I am curious how other people approach the subdivision workflow in Solaris or what sidefx thinks the workflow should look like.

There are other posts [www.sidefx.com] about this explaining the basics but it doesn't seem very user friendly and I ran into some issues.

Here's my very simple workflow:
  1. Create a model in maya. The model is made of many objects all of them with different subdivision settings. Some of the objects I just set the subdivision levels to 0 that way they won't get any subdivision at all.
  2. Export selected model with multiple objects as alembic file. In the export settings I include the attributes for subdivision levels and other settings I need. This creates primitive attributes for every individual object when importing into Houdini.
  3. Create a Component Builder Setup and load the alembic in as render geometry.
  4. Using the Treat Polygons as Subdivision Surfacesenables subdivision on the whole model.

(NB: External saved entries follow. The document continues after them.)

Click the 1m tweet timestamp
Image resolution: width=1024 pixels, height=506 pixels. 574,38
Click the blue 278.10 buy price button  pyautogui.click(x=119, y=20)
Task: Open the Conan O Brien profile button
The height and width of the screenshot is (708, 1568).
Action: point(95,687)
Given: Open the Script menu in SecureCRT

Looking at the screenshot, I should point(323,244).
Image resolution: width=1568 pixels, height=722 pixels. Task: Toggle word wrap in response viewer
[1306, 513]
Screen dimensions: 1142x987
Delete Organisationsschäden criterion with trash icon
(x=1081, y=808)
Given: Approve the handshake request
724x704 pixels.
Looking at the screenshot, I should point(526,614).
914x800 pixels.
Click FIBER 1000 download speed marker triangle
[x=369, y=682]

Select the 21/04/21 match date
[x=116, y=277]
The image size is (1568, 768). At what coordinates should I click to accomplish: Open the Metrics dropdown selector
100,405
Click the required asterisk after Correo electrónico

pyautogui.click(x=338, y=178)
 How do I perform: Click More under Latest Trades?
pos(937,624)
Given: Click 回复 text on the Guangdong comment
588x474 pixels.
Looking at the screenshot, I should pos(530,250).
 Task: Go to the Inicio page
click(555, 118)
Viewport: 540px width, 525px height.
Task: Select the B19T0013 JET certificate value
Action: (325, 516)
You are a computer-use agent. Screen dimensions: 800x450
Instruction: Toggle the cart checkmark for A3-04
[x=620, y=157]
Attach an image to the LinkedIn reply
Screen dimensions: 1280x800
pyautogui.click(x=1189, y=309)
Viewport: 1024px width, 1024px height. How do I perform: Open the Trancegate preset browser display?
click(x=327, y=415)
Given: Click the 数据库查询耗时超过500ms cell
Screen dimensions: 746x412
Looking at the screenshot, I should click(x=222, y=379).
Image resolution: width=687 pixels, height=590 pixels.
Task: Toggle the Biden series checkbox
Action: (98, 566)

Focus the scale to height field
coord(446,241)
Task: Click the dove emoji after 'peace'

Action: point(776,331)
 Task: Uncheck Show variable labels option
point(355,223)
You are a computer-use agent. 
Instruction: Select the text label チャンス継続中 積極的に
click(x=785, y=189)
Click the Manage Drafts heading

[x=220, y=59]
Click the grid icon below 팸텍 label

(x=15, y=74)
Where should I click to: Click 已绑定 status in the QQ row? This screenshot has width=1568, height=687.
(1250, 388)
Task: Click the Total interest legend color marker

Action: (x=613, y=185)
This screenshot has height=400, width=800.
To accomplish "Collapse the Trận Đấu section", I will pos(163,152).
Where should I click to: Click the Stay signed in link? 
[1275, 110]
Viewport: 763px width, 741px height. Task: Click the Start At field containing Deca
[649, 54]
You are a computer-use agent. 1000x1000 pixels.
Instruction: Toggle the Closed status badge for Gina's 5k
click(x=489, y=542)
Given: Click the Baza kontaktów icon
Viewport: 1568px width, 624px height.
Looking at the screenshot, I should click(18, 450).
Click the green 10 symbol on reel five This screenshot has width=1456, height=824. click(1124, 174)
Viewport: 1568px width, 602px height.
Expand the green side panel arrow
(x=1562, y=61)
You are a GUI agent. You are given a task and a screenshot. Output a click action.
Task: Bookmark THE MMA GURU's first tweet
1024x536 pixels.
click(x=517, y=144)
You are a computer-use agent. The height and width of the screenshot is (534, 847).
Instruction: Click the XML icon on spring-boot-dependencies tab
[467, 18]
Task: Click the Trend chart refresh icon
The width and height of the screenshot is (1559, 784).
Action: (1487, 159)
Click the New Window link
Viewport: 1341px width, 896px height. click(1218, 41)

Here are some issues I have with this workflow:
  • To enable subdivision in the viewport I go to the Display Optionsunder Geometry and set the Level of Detail to 2. I then have to switch to Karma and back to get it to work. This is not documented in the docs.
  • This will show a preview of the geometry in the viewport in Houdini GL but this won't recalculate the normals. (If I enable subd in Maya, I get something that is equivalent of a subdivision node with a normal node. In the HoudiniGL viewport I get something that looks like the subdivision node, but without the normal node after.)
  • Now we have a subdivided surface in Karma, except that it has all the tiny slivers of holes in the mesh between the faces. Let's come back to that later.
  • Once I have the mesh subdivided in Karma, and I change a setting in my material Karma recalculates the whole subdivision geometry again.
  • To speed this I try to lower the quality but I don't know how to control this at all. Can I control the quality per mesh? I have the subdivision levels per mesh from Maya, can I somehow use those levels to control the quality in Houdini?
  • To set a mesh to render as subdivision one can use the checkbox on the import, but this doesn't give you any other settings. So there is the mesh_edit node with more settings. But to adjust the quality, I then have to use a third different node, the render geometry node where I can control how much subdivision is used with a setting that has a completely different name "dicing" and a parameter that has no explanation at all.
  • To make lookdev possible, I tried to lower the subd quality. But lowering the quality across the whole object (since we can't control individual meshes) now brings back even bigger holes between the faces.
  • I did end up downloading the ALab [animallogic.com] to take a look at their setup and they do use subdivision surfaces. For production renders, are we just supposed to crank this dicing quality until the holes disappear?
  • Even if I split up my model into all the individual meshes, how do I set the settings on the mesh_edit node based on attributes in my alembic?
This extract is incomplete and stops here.